Il n’y ni de vague bleue pour le PLR ni de plébiscite pour Crystel Graf. Le parti de centre-droit, qui est à féliciter, n’a pour autant pas de motifs à pavoiser pour plusieurs raisons.
- Au parlement il ne pourra pas décider tout seul
Comme je l’ai déclaré au Courrier le 23 avril, les élections au Grand Conseil « en finissent avec l’hégémonie historique du PLR et du PS. La particularité de Neuchâtel aujourd’hui est qu’il faut désormais parler d’un centre pluriel, grandement renforcé ». Les partis centristes (Vert’libéraux et Centre) sont avec leurs 12 sièges désormais dans une situation expérimentale. Davantage présents dans les commissions, ils joueront un rôle décisif de pivot.
Tout projet d’importance marqué à droite (exemple : ouverture des magasins plusieurs dimanches par an dès la fin des vacances) ne réussira pas à passer avec les 40 sièges UDC-PLR, sous peine de référendum. De même le PS et le PLR ne parviendront plus à réunir à eux deux (ils ont 53 sièges) les trois cinquièmes du parlement, des majorités qualifiées, pour faire passer des projets d’envergure.
De plus, avec 58 femmes, record de Suisse, et 58 député-e-s des Montagnes et du Val-de-Travers (score cantonal à battre en 2025 !), l’influence des notables masculins libéraux du Littoral, laminés par l’élection du 25 avril, sera moindre.
- Au gouvernement il est le seul parti de Suisse détenant la majorité de sièges.
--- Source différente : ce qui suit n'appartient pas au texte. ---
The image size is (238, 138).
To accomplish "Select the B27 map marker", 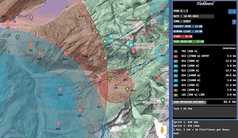I will coord(99,102).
En Valais, la majorité PDC a rendu l’âme cette année. Notre canton est tourné vers le passé avec une majorité de sièges gouvernementaux détenus par un seul parti.
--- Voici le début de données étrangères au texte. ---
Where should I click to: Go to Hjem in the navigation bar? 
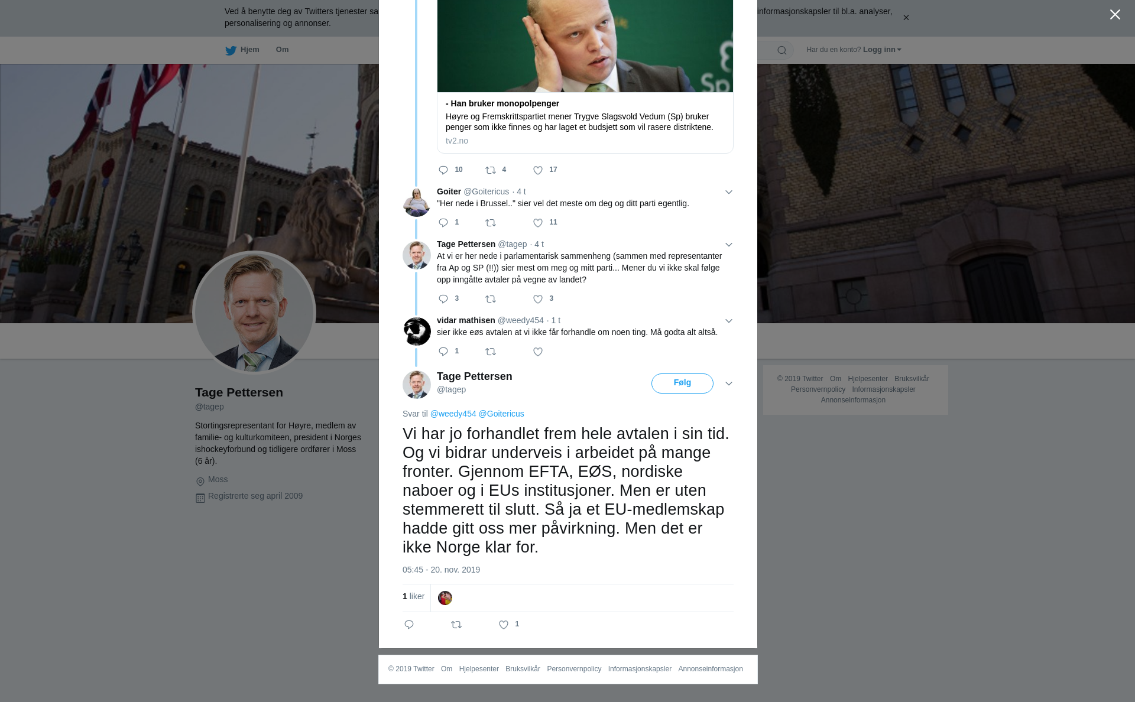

Si le PS et le PLR arrivent dans les prochaines années à regarder en face leurs majorités successives 3-2 depuis 1965 (sauf exceptions avec Michel von Wyss, Fernand Cuche et Yvan Perrin), ils conviendront qu’un débat devrait être lancé sur la possibilité d’élire notre gouvernement à la proportionnelle comme au Tessin.
C’est le sens de mon article du 21 avril. Pourquoi les Verts, le Vert’libéraux, le Centre, le POP et l’UDC (et même le PS qui défend le système proportionnel dans les villes) ne lanceraient-ils pas une initiative cantonale afin de changer de système dès 2025 ou 2029 ?
- Sa victoire est aussi due aux erreurs stratégiques des Verts
Sans contester la légitimité des bons résultats du PLR, force est de regretter la stratégie mise en place par les Verts depuis octobre 2019.
- Ils n’ont présenté qu’un candidat, désigné comme potentiel ministre depuis trop longtemps, sans faire équipe avec une femme sur leur liste au premier tour ;
- Ils ont fait campagne avec un mari candidat/ministre et son épouse présidente de parti malgré les immenses qualités de ces deux personnes ;
- Ils n’ont pas su retenir leurs électrons libres intégristes de l’anti-bétonnage au point de voir ceux-ci torpiller la fin de la campagne avec le lancement du référendum contre la H18 avant ce dimanche 9 mai.
La vague verte ayant déferlé en octobre 2019 et 2020 est maintenant terminée. Le parti de Céline Vara, Fabien Fivaz, Patrick Herrmann et Nicole Baur aura un bilan à défendre dès octobre 2023 pour la prochaine ronde électorale.